_How to complete this task:_ Pictures aside, copy exactly each line from the one that holds "The width and" through the last line of the records below.

(Dataset excerpts)
▼

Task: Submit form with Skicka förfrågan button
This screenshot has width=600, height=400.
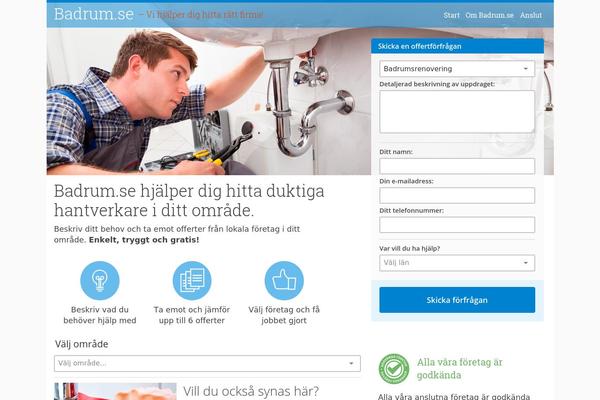Action: (x=457, y=300)
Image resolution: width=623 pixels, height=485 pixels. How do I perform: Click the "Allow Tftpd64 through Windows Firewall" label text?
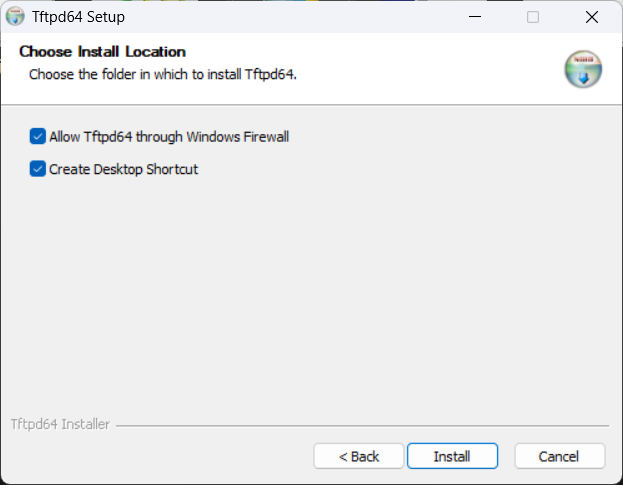tap(169, 136)
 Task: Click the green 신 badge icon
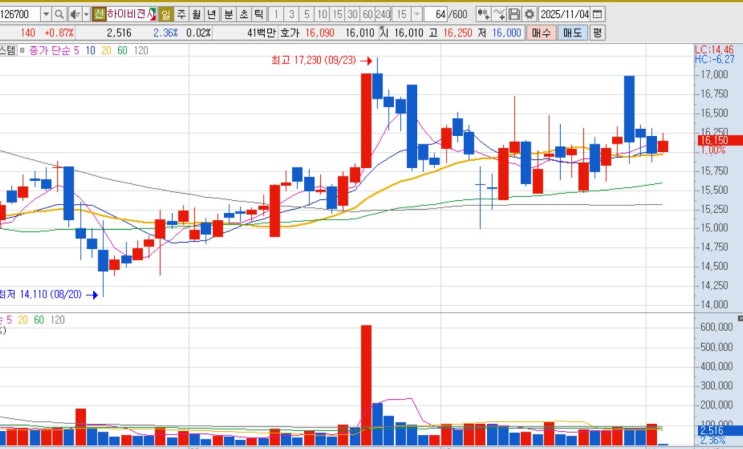99,15
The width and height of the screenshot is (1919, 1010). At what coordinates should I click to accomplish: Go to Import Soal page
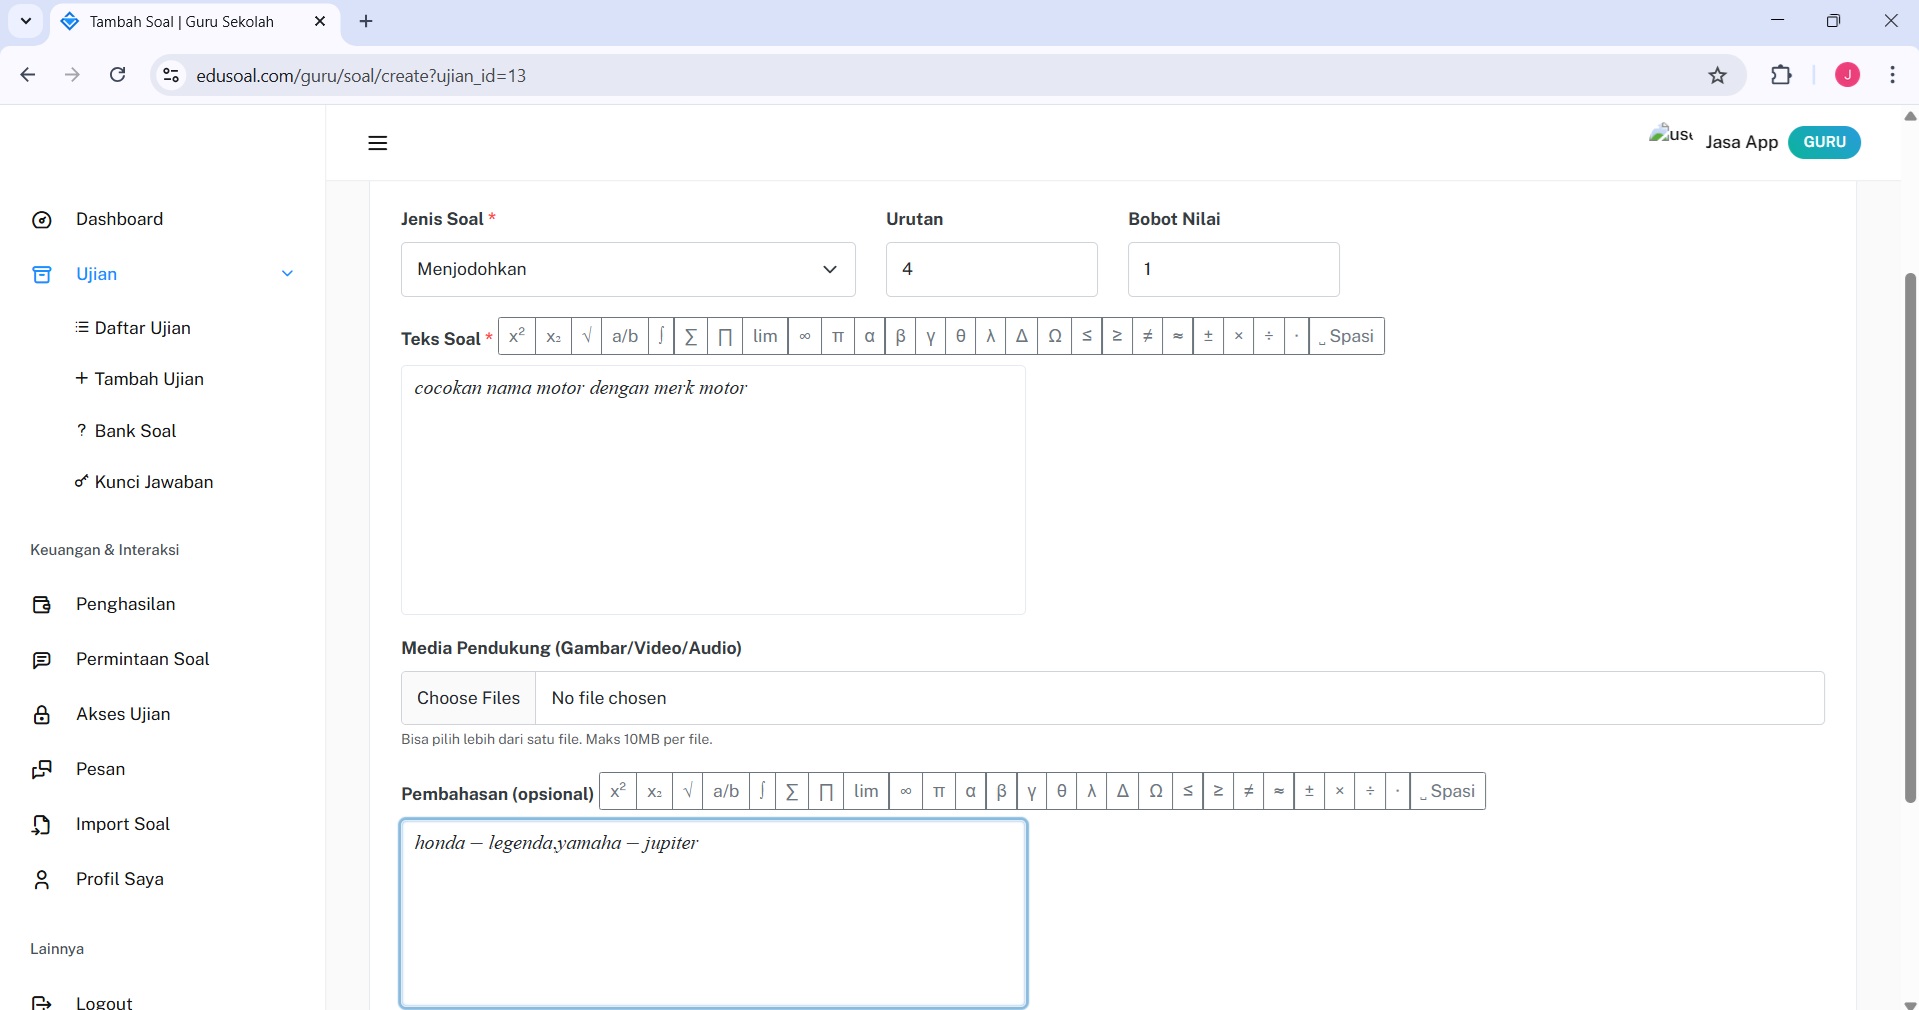[122, 824]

▲

_Task answer:_
The width and height of the screenshot is (1919, 1010). At what coordinates should I click to accomplish: Go to Import Soal page
[122, 824]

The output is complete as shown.